Records shown:
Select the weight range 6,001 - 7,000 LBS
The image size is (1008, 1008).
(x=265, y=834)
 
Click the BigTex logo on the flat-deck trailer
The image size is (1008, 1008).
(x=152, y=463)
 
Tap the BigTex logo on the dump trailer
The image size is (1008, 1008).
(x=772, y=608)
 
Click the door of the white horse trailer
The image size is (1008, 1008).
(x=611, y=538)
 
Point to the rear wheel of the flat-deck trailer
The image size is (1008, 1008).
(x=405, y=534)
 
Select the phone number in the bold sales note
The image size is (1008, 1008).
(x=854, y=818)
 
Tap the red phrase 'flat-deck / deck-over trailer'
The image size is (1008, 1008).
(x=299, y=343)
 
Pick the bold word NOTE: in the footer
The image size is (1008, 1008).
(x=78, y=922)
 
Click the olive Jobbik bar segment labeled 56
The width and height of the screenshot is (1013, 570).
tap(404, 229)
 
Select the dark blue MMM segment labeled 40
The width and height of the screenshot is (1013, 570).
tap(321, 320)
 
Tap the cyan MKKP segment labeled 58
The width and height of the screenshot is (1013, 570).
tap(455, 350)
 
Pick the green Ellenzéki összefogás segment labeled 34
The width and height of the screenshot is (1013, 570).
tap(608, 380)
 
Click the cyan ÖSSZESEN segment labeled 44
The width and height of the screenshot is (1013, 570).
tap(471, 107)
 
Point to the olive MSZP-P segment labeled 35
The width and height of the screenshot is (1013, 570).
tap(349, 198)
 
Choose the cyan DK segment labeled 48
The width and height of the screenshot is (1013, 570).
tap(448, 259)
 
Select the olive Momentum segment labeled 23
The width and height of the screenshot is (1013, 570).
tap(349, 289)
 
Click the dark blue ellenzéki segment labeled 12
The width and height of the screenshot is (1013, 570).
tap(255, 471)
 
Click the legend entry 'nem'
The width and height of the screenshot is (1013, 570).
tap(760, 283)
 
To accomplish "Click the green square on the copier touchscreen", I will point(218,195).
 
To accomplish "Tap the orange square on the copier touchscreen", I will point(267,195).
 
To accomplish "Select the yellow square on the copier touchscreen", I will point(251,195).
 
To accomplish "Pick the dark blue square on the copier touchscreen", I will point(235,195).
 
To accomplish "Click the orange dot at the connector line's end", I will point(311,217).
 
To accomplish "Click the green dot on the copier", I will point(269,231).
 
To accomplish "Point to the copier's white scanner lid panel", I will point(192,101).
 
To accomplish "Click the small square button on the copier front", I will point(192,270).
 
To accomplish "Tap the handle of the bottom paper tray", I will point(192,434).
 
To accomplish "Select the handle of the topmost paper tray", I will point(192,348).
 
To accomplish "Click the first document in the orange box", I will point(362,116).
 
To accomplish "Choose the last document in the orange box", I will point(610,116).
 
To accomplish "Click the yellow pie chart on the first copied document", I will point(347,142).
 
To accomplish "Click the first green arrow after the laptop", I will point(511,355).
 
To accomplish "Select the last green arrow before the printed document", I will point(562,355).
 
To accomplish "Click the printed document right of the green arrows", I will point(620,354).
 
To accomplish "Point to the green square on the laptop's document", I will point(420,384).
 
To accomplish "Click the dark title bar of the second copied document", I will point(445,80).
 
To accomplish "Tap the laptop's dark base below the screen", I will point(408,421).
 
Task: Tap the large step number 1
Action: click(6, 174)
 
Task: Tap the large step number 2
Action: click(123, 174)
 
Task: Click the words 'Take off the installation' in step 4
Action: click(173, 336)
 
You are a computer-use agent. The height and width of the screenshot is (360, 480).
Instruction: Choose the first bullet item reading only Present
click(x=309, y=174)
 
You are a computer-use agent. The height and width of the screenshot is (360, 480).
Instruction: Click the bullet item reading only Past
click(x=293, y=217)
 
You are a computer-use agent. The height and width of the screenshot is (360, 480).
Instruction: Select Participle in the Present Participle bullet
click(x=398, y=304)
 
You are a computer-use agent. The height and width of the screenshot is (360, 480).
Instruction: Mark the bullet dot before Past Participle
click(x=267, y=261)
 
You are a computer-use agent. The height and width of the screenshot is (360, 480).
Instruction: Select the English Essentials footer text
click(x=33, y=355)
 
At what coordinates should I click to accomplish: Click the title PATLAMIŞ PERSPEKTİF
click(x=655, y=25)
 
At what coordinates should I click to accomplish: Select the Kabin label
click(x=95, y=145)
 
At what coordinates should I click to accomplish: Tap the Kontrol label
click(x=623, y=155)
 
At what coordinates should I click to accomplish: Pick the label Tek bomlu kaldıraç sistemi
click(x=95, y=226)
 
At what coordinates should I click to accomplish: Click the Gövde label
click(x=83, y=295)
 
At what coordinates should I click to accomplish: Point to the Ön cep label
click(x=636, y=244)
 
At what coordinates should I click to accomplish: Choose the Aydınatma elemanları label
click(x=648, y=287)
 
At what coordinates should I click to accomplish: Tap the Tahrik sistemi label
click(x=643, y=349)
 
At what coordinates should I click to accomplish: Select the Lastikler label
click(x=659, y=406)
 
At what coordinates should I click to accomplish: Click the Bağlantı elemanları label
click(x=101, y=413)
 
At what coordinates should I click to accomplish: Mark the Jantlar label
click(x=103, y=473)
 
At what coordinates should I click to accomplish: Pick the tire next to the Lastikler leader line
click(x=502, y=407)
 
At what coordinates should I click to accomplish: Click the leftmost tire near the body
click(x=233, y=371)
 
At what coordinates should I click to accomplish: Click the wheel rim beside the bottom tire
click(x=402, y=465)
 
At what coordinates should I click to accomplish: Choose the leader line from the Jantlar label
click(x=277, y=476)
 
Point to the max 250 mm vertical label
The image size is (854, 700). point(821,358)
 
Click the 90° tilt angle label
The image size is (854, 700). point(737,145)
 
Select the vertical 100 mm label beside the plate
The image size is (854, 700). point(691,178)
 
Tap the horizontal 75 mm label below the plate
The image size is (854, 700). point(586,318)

Exercise prompt: Copy the records above line for line, without changing anything.

Task result:
Select the weight range 6,001 - 7,000 LBS
The image size is (1008, 1008).
(x=265, y=834)
 
Click the BigTex logo on the flat-deck trailer
The image size is (1008, 1008).
(x=152, y=463)
 
Tap the BigTex logo on the dump trailer
The image size is (1008, 1008).
(x=772, y=608)
 
Click the door of the white horse trailer
The image size is (1008, 1008).
(x=611, y=538)
 
Point to the rear wheel of the flat-deck trailer
The image size is (1008, 1008).
(x=405, y=534)
 
Select the phone number in the bold sales note
The image size is (1008, 1008).
(x=854, y=818)
 
Tap the red phrase 'flat-deck / deck-over trailer'
The image size is (1008, 1008).
(x=299, y=343)
 
Pick the bold word NOTE: in the footer
The image size is (1008, 1008).
(x=78, y=922)
 
Click the olive Jobbik bar segment labeled 56
The width and height of the screenshot is (1013, 570).
tap(404, 229)
 
Select the dark blue MMM segment labeled 40
The width and height of the screenshot is (1013, 570).
tap(321, 320)
 
Tap the cyan MKKP segment labeled 58
The width and height of the screenshot is (1013, 570).
tap(455, 350)
 
Pick the green Ellenzéki összefogás segment labeled 34
The width and height of the screenshot is (1013, 570).
tap(608, 380)
 
Click the cyan ÖSSZESEN segment labeled 44
The width and height of the screenshot is (1013, 570).
tap(471, 107)
 
Point to the olive MSZP-P segment labeled 35
The width and height of the screenshot is (1013, 570).
tap(349, 198)
 
Choose the cyan DK segment labeled 48
The width and height of the screenshot is (1013, 570).
tap(448, 259)
 
Select the olive Momentum segment labeled 23
The width and height of the screenshot is (1013, 570).
tap(349, 289)
 
Click the dark blue ellenzéki segment labeled 12
The width and height of the screenshot is (1013, 570).
tap(255, 471)
 
Click the legend entry 'nem'
The width and height of the screenshot is (1013, 570).
tap(760, 283)
 
To accomplish "Click the green square on the copier touchscreen", I will point(218,195).
 
To accomplish "Tap the orange square on the copier touchscreen", I will point(267,195).
 
To accomplish "Select the yellow square on the copier touchscreen", I will point(251,195).
 
To accomplish "Pick the dark blue square on the copier touchscreen", I will point(235,195).
 
To accomplish "Click the orange dot at the connector line's end", I will point(311,217).
 
To accomplish "Click the green dot on the copier", I will point(269,231).
 
To accomplish "Point to the copier's white scanner lid panel", I will point(192,101).
 
To accomplish "Click the small square button on the copier front", I will point(192,270).
 
To accomplish "Tap the handle of the bottom paper tray", I will point(192,434).
 
To accomplish "Select the handle of the topmost paper tray", I will point(192,348).
 
To accomplish "Click the first document in the orange box", I will point(362,116).
 
To accomplish "Choose the last document in the orange box", I will point(610,116).
 
To accomplish "Click the yellow pie chart on the first copied document", I will point(347,142).
 
To accomplish "Click the first green arrow after the laptop", I will point(511,355).
 
To accomplish "Select the last green arrow before the printed document", I will point(562,355).
 
To accomplish "Click the printed document right of the green arrows", I will point(620,354).
 
To accomplish "Point to the green square on the laptop's document", I will point(420,384).
 
To accomplish "Click the dark title bar of the second copied document", I will point(445,80).
 
To accomplish "Tap the laptop's dark base below the screen", I will point(408,421).
 
Task: Tap the large step number 1
Action: click(6, 174)
 
Task: Tap the large step number 2
Action: click(123, 174)
 
Task: Click the words 'Take off the installation' in step 4
Action: click(173, 336)
 
You are a computer-use agent. The height and width of the screenshot is (360, 480).
Instruction: Choose the first bullet item reading only Present
click(x=309, y=174)
 
You are a computer-use agent. The height and width of the screenshot is (360, 480).
Instruction: Click the bullet item reading only Past
click(x=293, y=217)
 
You are a computer-use agent. The height and width of the screenshot is (360, 480).
Instruction: Select Participle in the Present Participle bullet
click(x=398, y=304)
 
You are a computer-use agent. The height and width of the screenshot is (360, 480).
Instruction: Mark the bullet dot before Past Participle
click(x=267, y=261)
 
You are a computer-use agent. The height and width of the screenshot is (360, 480).
Instruction: Select the English Essentials footer text
click(x=33, y=355)
 
At what coordinates should I click to accomplish: Click the title PATLAMIŞ PERSPEKTİF
click(x=655, y=25)
 
At what coordinates should I click to accomplish: Select the Kabin label
click(x=95, y=145)
 
At what coordinates should I click to accomplish: Tap the Kontrol label
click(x=623, y=155)
 
At what coordinates should I click to accomplish: Pick the label Tek bomlu kaldıraç sistemi
click(x=95, y=226)
 
At what coordinates should I click to accomplish: Click the Gövde label
click(x=83, y=295)
 
At what coordinates should I click to accomplish: Point to the Ön cep label
click(x=636, y=244)
 
At what coordinates should I click to accomplish: Choose the Aydınatma elemanları label
click(x=648, y=287)
 
At what coordinates should I click to accomplish: Tap the Tahrik sistemi label
click(x=643, y=349)
 
At what coordinates should I click to accomplish: Select the Lastikler label
click(x=659, y=406)
 
At what coordinates should I click to accomplish: Click the Bağlantı elemanları label
click(x=101, y=413)
 
At what coordinates should I click to accomplish: Mark the Jantlar label
click(x=103, y=473)
 
At what coordinates should I click to accomplish: Pick the tire next to the Lastikler leader line
click(x=502, y=407)
 
At what coordinates should I click to accomplish: Click the leftmost tire near the body
click(x=233, y=371)
 
At what coordinates should I click to accomplish: Click the wheel rim beside the bottom tire
click(x=402, y=465)
 
At what coordinates should I click to accomplish: Choose the leader line from the Jantlar label
click(x=277, y=476)
 
Point to the max 250 mm vertical label
The image size is (854, 700). point(821,358)
 
Click the 90° tilt angle label
The image size is (854, 700). point(737,145)
 
Select the vertical 100 mm label beside the plate
The image size is (854, 700). point(691,178)
 
Tap the horizontal 75 mm label below the plate
The image size is (854, 700). point(586,318)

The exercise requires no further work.